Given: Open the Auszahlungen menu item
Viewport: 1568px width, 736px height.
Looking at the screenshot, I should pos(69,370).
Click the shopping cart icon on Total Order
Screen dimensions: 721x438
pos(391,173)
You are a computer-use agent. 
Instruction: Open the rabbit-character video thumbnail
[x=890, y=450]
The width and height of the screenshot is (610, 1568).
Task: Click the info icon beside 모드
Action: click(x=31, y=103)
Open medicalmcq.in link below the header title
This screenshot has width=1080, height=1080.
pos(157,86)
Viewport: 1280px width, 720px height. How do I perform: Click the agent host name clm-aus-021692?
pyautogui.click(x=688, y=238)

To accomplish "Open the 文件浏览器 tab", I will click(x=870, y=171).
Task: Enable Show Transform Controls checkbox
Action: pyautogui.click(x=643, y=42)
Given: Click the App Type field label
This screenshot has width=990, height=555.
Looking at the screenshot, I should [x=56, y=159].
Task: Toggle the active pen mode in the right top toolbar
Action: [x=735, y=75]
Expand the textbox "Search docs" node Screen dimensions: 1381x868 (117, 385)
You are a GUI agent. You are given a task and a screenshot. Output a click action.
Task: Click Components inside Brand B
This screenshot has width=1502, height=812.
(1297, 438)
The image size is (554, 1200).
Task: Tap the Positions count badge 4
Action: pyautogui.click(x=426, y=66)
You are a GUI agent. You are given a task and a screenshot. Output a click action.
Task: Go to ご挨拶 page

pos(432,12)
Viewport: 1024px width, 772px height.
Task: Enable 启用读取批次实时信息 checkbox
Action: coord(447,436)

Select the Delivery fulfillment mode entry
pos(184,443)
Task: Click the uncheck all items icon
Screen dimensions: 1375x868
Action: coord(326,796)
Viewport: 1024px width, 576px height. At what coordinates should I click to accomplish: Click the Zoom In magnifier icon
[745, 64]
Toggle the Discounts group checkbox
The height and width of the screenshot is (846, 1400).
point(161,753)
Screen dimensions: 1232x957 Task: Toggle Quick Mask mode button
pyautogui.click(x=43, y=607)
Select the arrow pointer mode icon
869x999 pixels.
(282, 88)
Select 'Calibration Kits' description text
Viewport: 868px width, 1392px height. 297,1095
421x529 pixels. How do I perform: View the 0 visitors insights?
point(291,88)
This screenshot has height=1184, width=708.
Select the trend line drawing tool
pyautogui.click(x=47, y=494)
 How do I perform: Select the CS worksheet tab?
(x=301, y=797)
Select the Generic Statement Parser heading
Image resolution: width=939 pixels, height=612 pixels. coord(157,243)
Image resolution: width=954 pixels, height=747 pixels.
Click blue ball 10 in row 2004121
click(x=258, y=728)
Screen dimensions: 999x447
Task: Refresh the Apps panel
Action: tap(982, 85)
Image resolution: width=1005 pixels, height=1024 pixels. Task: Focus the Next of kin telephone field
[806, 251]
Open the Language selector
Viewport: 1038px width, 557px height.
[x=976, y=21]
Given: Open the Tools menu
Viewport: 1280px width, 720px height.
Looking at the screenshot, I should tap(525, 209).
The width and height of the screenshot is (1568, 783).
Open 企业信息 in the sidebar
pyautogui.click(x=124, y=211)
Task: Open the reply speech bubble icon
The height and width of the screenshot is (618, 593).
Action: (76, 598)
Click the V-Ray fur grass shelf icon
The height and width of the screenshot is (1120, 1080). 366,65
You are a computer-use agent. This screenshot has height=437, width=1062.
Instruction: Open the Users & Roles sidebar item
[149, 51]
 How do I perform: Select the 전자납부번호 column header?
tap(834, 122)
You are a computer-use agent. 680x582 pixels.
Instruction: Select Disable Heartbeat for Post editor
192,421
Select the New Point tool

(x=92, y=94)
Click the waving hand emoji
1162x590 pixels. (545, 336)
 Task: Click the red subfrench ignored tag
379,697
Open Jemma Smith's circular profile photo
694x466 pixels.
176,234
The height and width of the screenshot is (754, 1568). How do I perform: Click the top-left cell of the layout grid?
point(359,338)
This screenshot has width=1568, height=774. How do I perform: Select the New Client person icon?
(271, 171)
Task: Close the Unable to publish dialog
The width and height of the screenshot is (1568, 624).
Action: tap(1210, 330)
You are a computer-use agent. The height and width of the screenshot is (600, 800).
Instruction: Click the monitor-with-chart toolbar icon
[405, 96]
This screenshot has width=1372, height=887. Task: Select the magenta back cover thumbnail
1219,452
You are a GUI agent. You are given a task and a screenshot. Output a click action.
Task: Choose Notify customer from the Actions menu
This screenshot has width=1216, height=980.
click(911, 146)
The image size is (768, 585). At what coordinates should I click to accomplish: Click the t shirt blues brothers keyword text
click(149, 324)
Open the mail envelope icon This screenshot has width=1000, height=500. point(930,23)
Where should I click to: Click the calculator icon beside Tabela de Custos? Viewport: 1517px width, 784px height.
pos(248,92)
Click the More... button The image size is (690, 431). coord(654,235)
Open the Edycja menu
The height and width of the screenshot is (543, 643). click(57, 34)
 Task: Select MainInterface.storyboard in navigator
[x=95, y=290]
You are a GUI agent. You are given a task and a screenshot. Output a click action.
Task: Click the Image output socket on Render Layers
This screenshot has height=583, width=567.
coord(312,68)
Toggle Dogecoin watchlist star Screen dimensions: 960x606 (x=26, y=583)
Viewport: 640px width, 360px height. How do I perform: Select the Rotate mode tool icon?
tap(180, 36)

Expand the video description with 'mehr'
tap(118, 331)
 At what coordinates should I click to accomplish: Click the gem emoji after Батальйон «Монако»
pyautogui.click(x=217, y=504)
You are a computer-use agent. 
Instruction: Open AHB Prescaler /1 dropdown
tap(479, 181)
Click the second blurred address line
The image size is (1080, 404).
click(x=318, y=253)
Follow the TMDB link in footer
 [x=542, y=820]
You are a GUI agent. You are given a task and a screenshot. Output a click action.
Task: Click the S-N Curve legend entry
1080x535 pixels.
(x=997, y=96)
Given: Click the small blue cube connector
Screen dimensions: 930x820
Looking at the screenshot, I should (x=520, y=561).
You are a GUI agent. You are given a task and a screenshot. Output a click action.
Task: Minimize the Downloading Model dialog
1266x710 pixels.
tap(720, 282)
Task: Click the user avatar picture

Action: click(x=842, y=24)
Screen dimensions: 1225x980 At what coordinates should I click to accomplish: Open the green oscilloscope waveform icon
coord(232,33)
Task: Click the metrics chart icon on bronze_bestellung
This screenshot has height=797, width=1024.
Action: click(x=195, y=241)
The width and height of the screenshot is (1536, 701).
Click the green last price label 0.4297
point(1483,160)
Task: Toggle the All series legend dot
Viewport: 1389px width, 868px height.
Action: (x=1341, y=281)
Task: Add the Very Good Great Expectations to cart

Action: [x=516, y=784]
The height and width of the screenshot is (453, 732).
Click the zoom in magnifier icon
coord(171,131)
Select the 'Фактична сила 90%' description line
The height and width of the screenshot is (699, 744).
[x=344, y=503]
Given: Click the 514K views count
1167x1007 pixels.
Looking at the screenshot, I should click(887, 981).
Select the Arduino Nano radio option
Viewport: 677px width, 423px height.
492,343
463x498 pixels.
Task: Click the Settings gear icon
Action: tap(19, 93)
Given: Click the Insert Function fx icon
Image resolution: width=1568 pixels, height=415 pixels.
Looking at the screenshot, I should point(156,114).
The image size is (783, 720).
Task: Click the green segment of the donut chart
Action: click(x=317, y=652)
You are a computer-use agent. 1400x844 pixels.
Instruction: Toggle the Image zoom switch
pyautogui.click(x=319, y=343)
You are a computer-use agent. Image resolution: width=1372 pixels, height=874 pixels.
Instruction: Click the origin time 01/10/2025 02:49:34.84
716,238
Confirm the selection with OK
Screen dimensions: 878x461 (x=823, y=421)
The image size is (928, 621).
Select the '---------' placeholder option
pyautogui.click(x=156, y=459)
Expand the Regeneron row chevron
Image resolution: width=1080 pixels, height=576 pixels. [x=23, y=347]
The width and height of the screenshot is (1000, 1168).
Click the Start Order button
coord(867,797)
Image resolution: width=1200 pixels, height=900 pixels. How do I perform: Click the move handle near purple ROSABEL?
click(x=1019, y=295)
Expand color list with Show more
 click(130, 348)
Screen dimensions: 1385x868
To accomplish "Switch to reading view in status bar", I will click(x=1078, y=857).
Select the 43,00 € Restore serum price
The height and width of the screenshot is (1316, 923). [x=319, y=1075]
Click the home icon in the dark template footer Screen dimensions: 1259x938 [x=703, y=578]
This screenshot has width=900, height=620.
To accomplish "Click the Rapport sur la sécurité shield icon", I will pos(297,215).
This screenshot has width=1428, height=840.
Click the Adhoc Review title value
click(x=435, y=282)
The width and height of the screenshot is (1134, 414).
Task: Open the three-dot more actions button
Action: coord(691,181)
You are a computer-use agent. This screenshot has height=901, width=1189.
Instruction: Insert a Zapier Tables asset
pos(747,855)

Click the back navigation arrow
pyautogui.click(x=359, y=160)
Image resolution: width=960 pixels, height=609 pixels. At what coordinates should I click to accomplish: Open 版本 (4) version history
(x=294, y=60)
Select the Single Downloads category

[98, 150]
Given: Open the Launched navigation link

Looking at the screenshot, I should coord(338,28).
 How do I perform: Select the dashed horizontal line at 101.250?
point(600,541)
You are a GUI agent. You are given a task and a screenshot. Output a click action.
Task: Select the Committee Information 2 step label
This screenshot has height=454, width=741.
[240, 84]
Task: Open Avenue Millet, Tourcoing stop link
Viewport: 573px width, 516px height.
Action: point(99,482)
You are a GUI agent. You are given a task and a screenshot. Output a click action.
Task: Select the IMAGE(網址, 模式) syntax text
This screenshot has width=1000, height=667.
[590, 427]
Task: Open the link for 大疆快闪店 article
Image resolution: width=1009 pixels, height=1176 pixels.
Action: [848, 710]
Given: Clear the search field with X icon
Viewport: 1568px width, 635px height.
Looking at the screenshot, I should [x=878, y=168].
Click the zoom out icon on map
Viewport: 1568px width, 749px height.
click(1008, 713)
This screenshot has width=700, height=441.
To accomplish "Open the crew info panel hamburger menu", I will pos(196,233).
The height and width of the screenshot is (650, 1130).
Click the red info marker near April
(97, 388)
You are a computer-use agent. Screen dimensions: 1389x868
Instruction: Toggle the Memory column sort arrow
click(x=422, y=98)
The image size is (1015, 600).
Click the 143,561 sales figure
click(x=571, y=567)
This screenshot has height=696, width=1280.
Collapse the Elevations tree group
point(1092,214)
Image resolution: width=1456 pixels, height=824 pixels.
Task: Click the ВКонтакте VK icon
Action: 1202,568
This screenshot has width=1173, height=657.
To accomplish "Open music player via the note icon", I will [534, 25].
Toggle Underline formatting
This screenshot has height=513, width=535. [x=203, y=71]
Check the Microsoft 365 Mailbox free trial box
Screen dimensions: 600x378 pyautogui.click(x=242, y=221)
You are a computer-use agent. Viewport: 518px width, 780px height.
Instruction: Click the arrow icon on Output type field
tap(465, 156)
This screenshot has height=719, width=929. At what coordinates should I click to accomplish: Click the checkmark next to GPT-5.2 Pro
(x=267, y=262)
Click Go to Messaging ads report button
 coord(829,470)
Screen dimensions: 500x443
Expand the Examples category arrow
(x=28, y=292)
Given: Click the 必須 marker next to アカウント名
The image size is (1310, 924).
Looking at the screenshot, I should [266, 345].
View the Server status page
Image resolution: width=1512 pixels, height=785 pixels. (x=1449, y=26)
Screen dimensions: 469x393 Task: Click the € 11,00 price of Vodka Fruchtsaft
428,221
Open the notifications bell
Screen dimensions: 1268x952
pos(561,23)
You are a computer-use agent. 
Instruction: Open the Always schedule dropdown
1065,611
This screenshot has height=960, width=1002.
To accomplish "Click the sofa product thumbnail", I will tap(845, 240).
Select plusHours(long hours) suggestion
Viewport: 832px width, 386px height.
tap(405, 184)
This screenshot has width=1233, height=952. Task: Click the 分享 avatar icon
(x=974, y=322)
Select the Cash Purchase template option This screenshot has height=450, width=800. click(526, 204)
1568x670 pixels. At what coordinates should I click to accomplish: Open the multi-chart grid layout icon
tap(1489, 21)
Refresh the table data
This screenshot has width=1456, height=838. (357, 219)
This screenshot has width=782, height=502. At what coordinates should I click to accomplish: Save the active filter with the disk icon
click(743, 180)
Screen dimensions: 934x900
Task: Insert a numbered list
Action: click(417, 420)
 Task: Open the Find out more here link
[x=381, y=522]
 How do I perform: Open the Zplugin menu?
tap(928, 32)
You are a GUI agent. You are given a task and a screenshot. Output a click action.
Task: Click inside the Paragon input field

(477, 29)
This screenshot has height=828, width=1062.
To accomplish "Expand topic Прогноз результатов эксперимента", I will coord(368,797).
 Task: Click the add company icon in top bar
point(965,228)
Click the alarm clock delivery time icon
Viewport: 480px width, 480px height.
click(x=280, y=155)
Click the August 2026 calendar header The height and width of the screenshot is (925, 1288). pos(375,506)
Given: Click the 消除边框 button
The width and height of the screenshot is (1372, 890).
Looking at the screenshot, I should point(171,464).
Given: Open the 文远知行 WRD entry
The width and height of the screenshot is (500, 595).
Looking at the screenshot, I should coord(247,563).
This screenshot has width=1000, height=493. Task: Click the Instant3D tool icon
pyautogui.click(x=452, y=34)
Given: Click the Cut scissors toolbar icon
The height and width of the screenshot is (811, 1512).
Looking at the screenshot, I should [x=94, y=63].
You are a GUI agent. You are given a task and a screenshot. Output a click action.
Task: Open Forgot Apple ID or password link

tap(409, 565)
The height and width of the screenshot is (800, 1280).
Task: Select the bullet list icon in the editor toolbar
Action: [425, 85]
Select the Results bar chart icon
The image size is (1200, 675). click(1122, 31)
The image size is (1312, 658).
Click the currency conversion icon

——

- THE PROBLEM -
Reproduce the lines above verbatim, from the one containing "Given: Open the Tools menu" through the one containing "pyautogui.click(x=124, y=211)".

- SOLVED PROBLEM -
Given: Open the Tools menu
Viewport: 1280px width, 720px height.
Looking at the screenshot, I should tap(525, 209).
The width and height of the screenshot is (1568, 783).
Open 企业信息 in the sidebar
pyautogui.click(x=124, y=211)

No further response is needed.